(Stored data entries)
______
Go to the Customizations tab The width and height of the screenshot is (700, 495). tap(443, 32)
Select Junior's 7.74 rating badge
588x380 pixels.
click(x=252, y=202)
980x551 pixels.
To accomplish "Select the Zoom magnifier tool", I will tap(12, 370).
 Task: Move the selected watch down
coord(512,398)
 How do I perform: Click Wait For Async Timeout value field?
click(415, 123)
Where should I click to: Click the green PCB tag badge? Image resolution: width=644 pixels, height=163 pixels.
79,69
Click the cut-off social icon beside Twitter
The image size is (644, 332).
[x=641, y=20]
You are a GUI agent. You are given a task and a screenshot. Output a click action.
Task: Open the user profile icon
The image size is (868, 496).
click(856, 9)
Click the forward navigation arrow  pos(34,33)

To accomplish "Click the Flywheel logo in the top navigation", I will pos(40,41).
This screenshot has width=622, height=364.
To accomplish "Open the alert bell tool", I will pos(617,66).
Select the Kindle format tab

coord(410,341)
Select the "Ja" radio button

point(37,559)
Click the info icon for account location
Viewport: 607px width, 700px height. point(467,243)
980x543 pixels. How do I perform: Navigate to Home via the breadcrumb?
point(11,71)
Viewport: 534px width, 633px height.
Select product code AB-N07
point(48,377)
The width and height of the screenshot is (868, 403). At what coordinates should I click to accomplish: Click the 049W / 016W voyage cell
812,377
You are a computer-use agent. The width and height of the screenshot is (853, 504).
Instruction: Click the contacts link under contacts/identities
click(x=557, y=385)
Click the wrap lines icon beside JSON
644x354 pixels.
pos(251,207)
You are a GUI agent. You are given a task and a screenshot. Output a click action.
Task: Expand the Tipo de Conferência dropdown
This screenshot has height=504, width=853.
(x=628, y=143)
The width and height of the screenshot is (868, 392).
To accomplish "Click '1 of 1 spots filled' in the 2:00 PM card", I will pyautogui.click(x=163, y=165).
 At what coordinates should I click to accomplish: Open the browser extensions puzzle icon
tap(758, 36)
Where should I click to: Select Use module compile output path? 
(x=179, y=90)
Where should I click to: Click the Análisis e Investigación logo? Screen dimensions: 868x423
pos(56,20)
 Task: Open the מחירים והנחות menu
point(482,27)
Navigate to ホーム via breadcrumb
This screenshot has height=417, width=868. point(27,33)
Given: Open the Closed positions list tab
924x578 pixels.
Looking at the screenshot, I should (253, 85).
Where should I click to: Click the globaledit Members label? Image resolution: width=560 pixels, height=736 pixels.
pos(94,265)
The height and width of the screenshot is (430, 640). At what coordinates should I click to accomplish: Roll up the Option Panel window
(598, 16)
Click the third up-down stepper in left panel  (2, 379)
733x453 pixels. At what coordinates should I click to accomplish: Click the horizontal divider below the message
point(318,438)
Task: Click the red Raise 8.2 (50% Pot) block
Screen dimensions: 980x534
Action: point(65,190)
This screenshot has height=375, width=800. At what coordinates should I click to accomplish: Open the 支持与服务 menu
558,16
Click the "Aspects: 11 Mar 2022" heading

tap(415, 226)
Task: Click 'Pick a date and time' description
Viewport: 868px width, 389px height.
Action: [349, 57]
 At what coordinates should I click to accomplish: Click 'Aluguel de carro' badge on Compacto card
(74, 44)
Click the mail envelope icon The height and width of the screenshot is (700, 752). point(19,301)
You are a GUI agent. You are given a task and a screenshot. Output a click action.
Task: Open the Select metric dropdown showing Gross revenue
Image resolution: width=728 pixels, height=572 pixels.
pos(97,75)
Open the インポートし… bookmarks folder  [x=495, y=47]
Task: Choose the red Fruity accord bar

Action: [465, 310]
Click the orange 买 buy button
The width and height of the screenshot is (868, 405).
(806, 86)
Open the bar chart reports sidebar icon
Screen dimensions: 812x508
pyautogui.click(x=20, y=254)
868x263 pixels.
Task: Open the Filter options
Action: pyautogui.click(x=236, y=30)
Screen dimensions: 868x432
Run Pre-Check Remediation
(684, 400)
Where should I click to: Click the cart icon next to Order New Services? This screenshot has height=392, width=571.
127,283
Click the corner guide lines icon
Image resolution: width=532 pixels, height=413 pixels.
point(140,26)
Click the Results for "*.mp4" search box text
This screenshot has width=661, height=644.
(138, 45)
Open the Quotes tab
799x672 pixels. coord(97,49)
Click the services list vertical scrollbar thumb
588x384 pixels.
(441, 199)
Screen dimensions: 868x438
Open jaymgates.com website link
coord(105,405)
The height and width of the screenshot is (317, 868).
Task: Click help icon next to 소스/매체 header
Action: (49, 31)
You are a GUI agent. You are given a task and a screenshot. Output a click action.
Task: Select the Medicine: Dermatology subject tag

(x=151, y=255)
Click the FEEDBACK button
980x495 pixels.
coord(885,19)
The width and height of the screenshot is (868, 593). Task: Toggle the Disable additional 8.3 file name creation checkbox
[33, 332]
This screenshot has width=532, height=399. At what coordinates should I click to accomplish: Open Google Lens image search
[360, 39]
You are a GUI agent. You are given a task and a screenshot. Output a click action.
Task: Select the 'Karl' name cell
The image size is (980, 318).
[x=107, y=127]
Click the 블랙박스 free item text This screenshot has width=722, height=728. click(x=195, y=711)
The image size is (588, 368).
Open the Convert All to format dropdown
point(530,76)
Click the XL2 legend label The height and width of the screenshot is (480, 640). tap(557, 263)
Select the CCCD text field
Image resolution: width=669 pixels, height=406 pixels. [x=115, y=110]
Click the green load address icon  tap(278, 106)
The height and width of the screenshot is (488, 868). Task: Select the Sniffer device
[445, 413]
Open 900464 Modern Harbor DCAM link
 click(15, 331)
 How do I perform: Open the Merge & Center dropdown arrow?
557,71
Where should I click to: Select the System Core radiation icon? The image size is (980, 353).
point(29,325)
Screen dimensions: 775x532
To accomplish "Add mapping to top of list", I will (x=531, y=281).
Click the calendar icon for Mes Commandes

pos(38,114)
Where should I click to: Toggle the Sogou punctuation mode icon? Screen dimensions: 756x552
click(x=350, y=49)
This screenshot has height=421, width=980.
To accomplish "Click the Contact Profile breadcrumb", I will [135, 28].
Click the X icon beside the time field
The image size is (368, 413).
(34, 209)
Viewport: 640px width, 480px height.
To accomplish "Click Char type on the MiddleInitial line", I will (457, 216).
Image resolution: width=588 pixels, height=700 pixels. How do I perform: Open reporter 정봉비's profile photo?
______
Print every record above exactly as written.

Go to the Customizations tab The width and height of the screenshot is (700, 495). tap(443, 32)
Select Junior's 7.74 rating badge
588x380 pixels.
click(x=252, y=202)
980x551 pixels.
To accomplish "Select the Zoom magnifier tool", I will tap(12, 370).
 Task: Move the selected watch down
coord(512,398)
 How do I perform: Click Wait For Async Timeout value field?
click(415, 123)
Where should I click to: Click the green PCB tag badge? Image resolution: width=644 pixels, height=163 pixels.
79,69
Click the cut-off social icon beside Twitter
The image size is (644, 332).
[x=641, y=20]
You are a GUI agent. You are given a task and a screenshot. Output a click action.
Task: Open the user profile icon
The image size is (868, 496).
click(856, 9)
Click the forward navigation arrow  pos(34,33)

To accomplish "Click the Flywheel logo in the top navigation", I will pos(40,41).
This screenshot has width=622, height=364.
To accomplish "Open the alert bell tool", I will pos(617,66).
Select the Kindle format tab

coord(410,341)
Select the "Ja" radio button

point(37,559)
Click the info icon for account location
Viewport: 607px width, 700px height. point(467,243)
980x543 pixels. How do I perform: Navigate to Home via the breadcrumb?
point(11,71)
Viewport: 534px width, 633px height.
Select product code AB-N07
point(48,377)
The width and height of the screenshot is (868, 403). At what coordinates should I click to accomplish: Click the 049W / 016W voyage cell
812,377
You are a computer-use agent. The width and height of the screenshot is (853, 504).
Instruction: Click the contacts link under contacts/identities
click(x=557, y=385)
Click the wrap lines icon beside JSON
644x354 pixels.
pos(251,207)
You are a GUI agent. You are given a task and a screenshot. Output a click action.
Task: Expand the Tipo de Conferência dropdown
This screenshot has height=504, width=853.
(x=628, y=143)
The width and height of the screenshot is (868, 392).
To accomplish "Click '1 of 1 spots filled' in the 2:00 PM card", I will pyautogui.click(x=163, y=165).
 At what coordinates should I click to accomplish: Open the browser extensions puzzle icon
tap(758, 36)
Where should I click to: Select Use module compile output path? 
(x=179, y=90)
Where should I click to: Click the Análisis e Investigación logo? Screen dimensions: 868x423
pos(56,20)
 Task: Open the מחירים והנחות menu
point(482,27)
Navigate to ホーム via breadcrumb
This screenshot has height=417, width=868. point(27,33)
Given: Open the Closed positions list tab
924x578 pixels.
Looking at the screenshot, I should (253, 85).
Where should I click to: Click the globaledit Members label? Image resolution: width=560 pixels, height=736 pixels.
pos(94,265)
The height and width of the screenshot is (430, 640). At what coordinates should I click to accomplish: Roll up the Option Panel window
(598, 16)
Click the third up-down stepper in left panel  (2, 379)
733x453 pixels. At what coordinates should I click to accomplish: Click the horizontal divider below the message
point(318,438)
Task: Click the red Raise 8.2 (50% Pot) block
Screen dimensions: 980x534
Action: point(65,190)
This screenshot has height=375, width=800. At what coordinates should I click to accomplish: Open the 支持与服务 menu
558,16
Click the "Aspects: 11 Mar 2022" heading

tap(415, 226)
Task: Click 'Pick a date and time' description
Viewport: 868px width, 389px height.
Action: [349, 57]
 At what coordinates should I click to accomplish: Click 'Aluguel de carro' badge on Compacto card
(74, 44)
Click the mail envelope icon The height and width of the screenshot is (700, 752). point(19,301)
You are a GUI agent. You are given a task and a screenshot. Output a click action.
Task: Open the Select metric dropdown showing Gross revenue
Image resolution: width=728 pixels, height=572 pixels.
pos(97,75)
Open the インポートし… bookmarks folder  [x=495, y=47]
Task: Choose the red Fruity accord bar

Action: [465, 310]
Click the orange 买 buy button
The width and height of the screenshot is (868, 405).
(806, 86)
Open the bar chart reports sidebar icon
Screen dimensions: 812x508
pyautogui.click(x=20, y=254)
868x263 pixels.
Task: Open the Filter options
Action: pyautogui.click(x=236, y=30)
Screen dimensions: 868x432
Run Pre-Check Remediation
(684, 400)
Where should I click to: Click the cart icon next to Order New Services? This screenshot has height=392, width=571.
127,283
Click the corner guide lines icon
Image resolution: width=532 pixels, height=413 pixels.
point(140,26)
Click the Results for "*.mp4" search box text
This screenshot has width=661, height=644.
(138, 45)
Open the Quotes tab
799x672 pixels. coord(97,49)
Click the services list vertical scrollbar thumb
588x384 pixels.
(441, 199)
Screen dimensions: 868x438
Open jaymgates.com website link
coord(105,405)
The height and width of the screenshot is (317, 868).
Task: Click help icon next to 소스/매체 header
Action: (49, 31)
You are a GUI agent. You are given a task and a screenshot. Output a click action.
Task: Select the Medicine: Dermatology subject tag

(x=151, y=255)
Click the FEEDBACK button
980x495 pixels.
coord(885,19)
The width and height of the screenshot is (868, 593). Task: Toggle the Disable additional 8.3 file name creation checkbox
[33, 332]
This screenshot has width=532, height=399. At what coordinates should I click to accomplish: Open Google Lens image search
[360, 39]
You are a GUI agent. You are given a task and a screenshot. Output a click action.
Task: Select the 'Karl' name cell
The image size is (980, 318).
[x=107, y=127]
Click the 블랙박스 free item text This screenshot has width=722, height=728. click(x=195, y=711)
The image size is (588, 368).
Open the Convert All to format dropdown
point(530,76)
Click the XL2 legend label The height and width of the screenshot is (480, 640). tap(557, 263)
Select the CCCD text field
Image resolution: width=669 pixels, height=406 pixels. [x=115, y=110]
Click the green load address icon  tap(278, 106)
The height and width of the screenshot is (488, 868). Task: Select the Sniffer device
[445, 413]
Open 900464 Modern Harbor DCAM link
 click(15, 331)
 How do I perform: Open the Merge & Center dropdown arrow?
557,71
Where should I click to: Select the System Core radiation icon? The image size is (980, 353).
point(29,325)
Screen dimensions: 775x532
To accomplish "Add mapping to top of list", I will (x=531, y=281).
Click the calendar icon for Mes Commandes

pos(38,114)
Where should I click to: Toggle the Sogou punctuation mode icon? Screen dimensions: 756x552
click(x=350, y=49)
This screenshot has height=421, width=980.
To accomplish "Click the Contact Profile breadcrumb", I will [135, 28].
Click the X icon beside the time field
The image size is (368, 413).
(34, 209)
Viewport: 640px width, 480px height.
To accomplish "Click Char type on the MiddleInitial line", I will (457, 216).
Image resolution: width=588 pixels, height=700 pixels. How do I perform: Open reporter 정봉비's profile photo?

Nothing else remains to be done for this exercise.